Cristianismo y política
El Estado no constituye la totalidad
de la existencia humana ni abarca toda la esperanza humana. El hombre y su
esperanza van más allá de la realidad del Estado y más allá de la esfera de la
acción política. Y esto es válido no sólo para un Estado al que se puede
calificar de Babilonia, sino para cualquier tipo de Estado [incluso
“cristiano”]. El Estado no es la totalidad. Esto le quita un peso al hombre
político y le abre el camino de una política racional. El Estado romano era
falso y anticristiano precisamente porque quería ser el totum de las
posibilidades y de las esperanzas humanas. Pretendía así lo que no podía
realizar, con lo que defraudaba y empobrecía al hombre. Su mentira totalitaria
le hacía demoníaco y tiránico. La supresión del totalitarismo estatal ha
desmitificado al Estado, liberando la hombre político y a la política.
Pero cuando la fe cristiana, la fe
en una esperanza superior del hombre, decae, vuelve a surgir el mito del Estado
divino, porque el hombre no puede renunciar a la plenitud de la esperanza.
Aunque estas promesas se vayan obteniendo mediante el progreso y reivindiquen
exclusivamente para sí el concepto de progreso, son, sin embargo,
históricamente consideradas, un retroceso a un estadio anterior a la buena
nueva cristiana, una vuelta hacia atrás en el camino de la historia. Y aunque
vayan propalando como objetivo propio la liberación total del hombre, la
eliminación de cualquier dominio sobre el hombre, entran realmente en
contradicción con la verdad del hombre y con su libertad, porque reducen el
hombre a lo que él puede hacer por sí solo. Semejante política, que convierte
al Reino de Dios en un producto de la política y somete la fe a la primacía
universal de la política, es, por su propia naturaleza, una política de la esclavitud;
es política mitológica.
La fe opone a esta política la
mirada y la medida de la razón cristiana, que reconoce lo que el hombre es
realmente capaz de crear como orden de libertad y, de este modo, encontrar un
criterio de discreción, consciente de que su expectativa superior está en manos
de Dios. El rechazo de la esperanza que radica en la fe es, al mismo tiempo, un
rechazo del sentido de la medida en la razón política. La renuncia a las
esperanzas míticas es propia de una sociedad no tiránica, y no es resignación,
sino lealtad, que mantiene al hombre en la esperanza. La esperanza mítica del
paraíso inmanente y autárquico sólo puede conducir al hombre a la frustración;
frustración ante el fracaso de sus promesas y ante el gran vacío que le acecha;
una frustración angustiosa, hija de su propia fuerza y crueldad.

Consigna:
Extrae literalmente del texto sobre cristianismo y política el pasaje que comienza en "La fe opone" y termina en "fuerza y crueldad.". El material no guarda ninguna relación con el texto.

Material proporcionado:
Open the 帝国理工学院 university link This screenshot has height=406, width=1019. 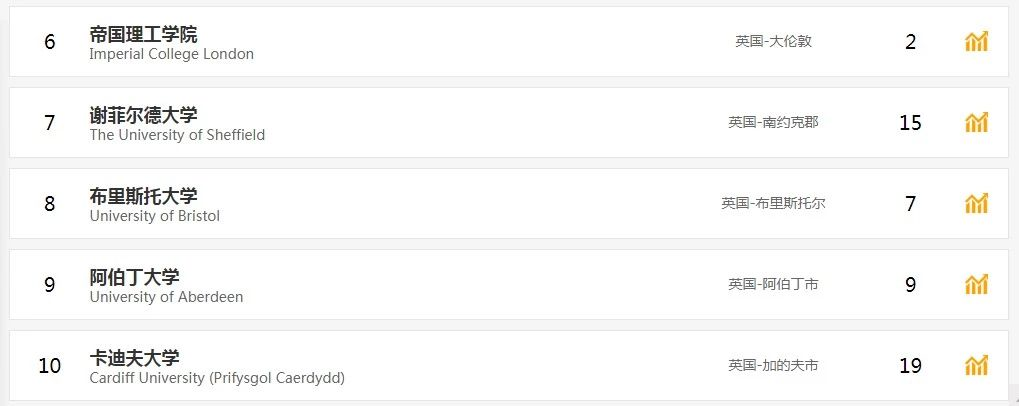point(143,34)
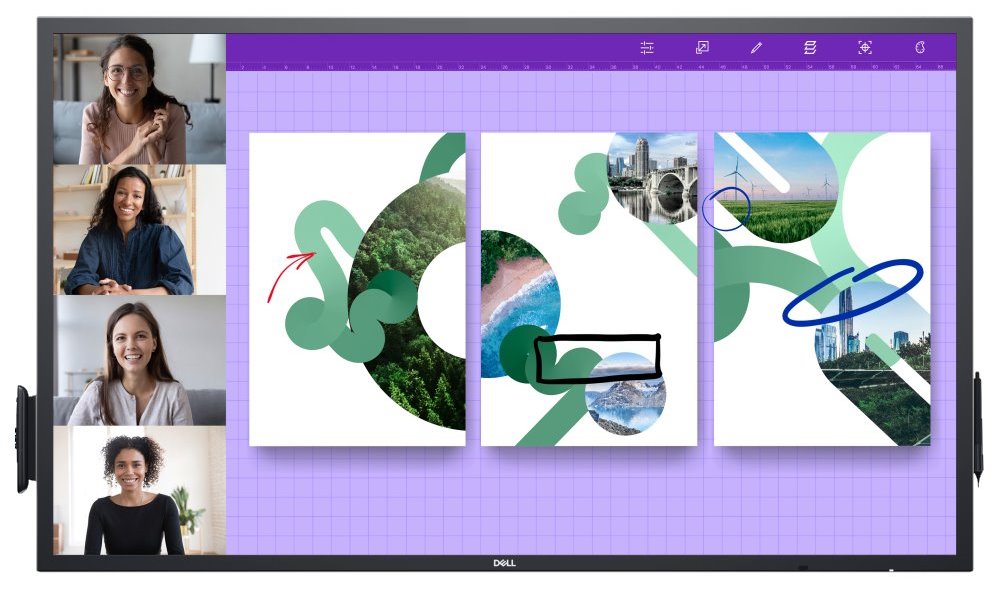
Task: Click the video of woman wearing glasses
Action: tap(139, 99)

Respuesta del ejercicio:
La fe opone a esta política la
mirada y la medida de la razón cristiana, que reconoce lo que el hombre es
realmente capaz de crear como orden de libertad y, de este modo, encontrar un
criterio de discreción, consciente de que su expectativa superior está en manos
de Dios. El rechazo de la esperanza que radica en la fe es, al mismo tiempo, un
rechazo del sentido de la medida en la razón política. La renuncia a las
esperanzas míticas es propia de una sociedad no tiránica, y no es resignación,
sino lealtad, que mantiene al hombre en la esperanza. La esperanza mítica del
paraíso inmanente y autárquico sólo puede conducir al hombre a la frustración;
frustración ante el fracaso de sus promesas y ante el gran vacío que le acecha;
una frustración angustiosa, hija de su propia fuerza y crueldad.